___ RAW DATA

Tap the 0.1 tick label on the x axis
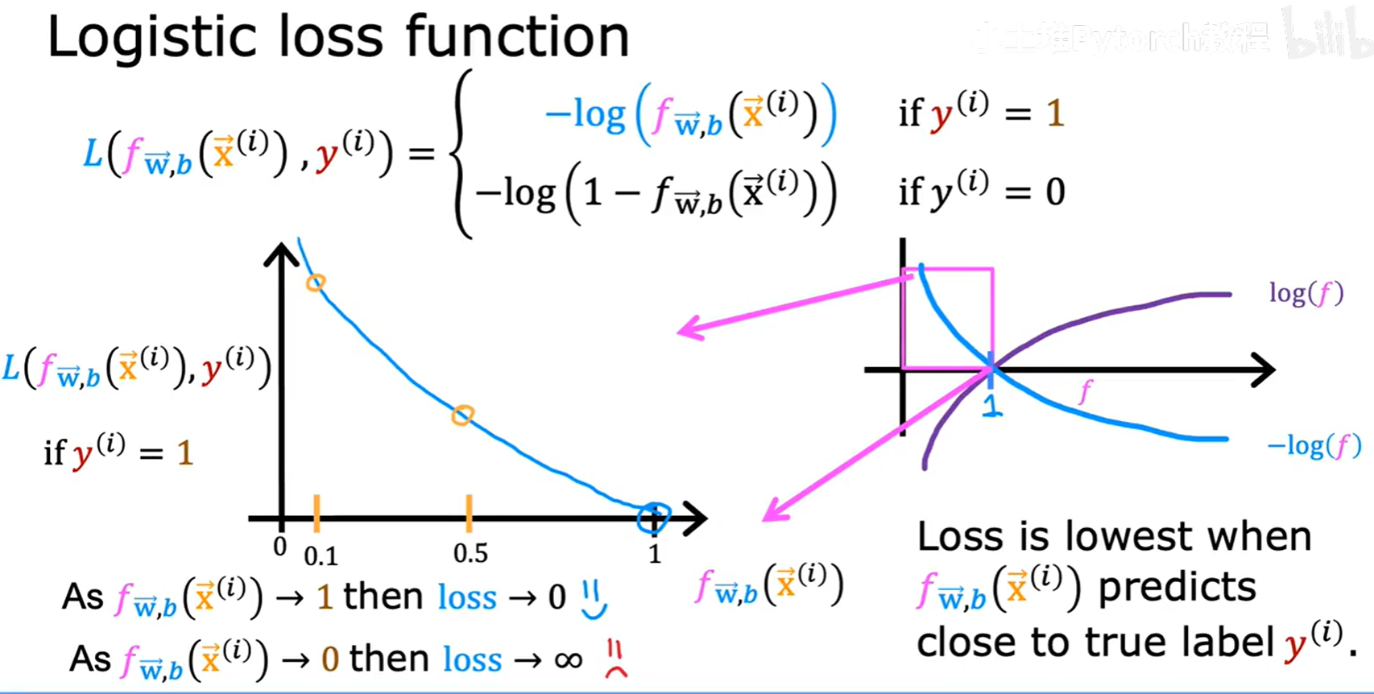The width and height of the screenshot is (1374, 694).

______
___ RAW DATA

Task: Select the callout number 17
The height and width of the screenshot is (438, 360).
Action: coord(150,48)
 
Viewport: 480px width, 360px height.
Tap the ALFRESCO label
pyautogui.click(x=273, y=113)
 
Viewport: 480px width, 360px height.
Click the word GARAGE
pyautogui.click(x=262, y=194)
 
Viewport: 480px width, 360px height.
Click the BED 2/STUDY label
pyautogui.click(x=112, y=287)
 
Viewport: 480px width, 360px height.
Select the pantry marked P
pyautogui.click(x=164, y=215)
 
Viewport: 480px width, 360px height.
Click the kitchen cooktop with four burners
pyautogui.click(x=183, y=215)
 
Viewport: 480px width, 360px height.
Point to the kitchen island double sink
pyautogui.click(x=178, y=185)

______

**WHAT YOU WILL DO:** Turn the listing lines from the line with "Tap the 0.1 tick label on the x axis" up to and including the line with "The width and" into a numbered list, leaving out blank lines and the picture.

**WRITTEN SOLUTION:**
1. Tap the 0.1 tick label on the x axis
2. The width and height of the screenshot is (1374, 694).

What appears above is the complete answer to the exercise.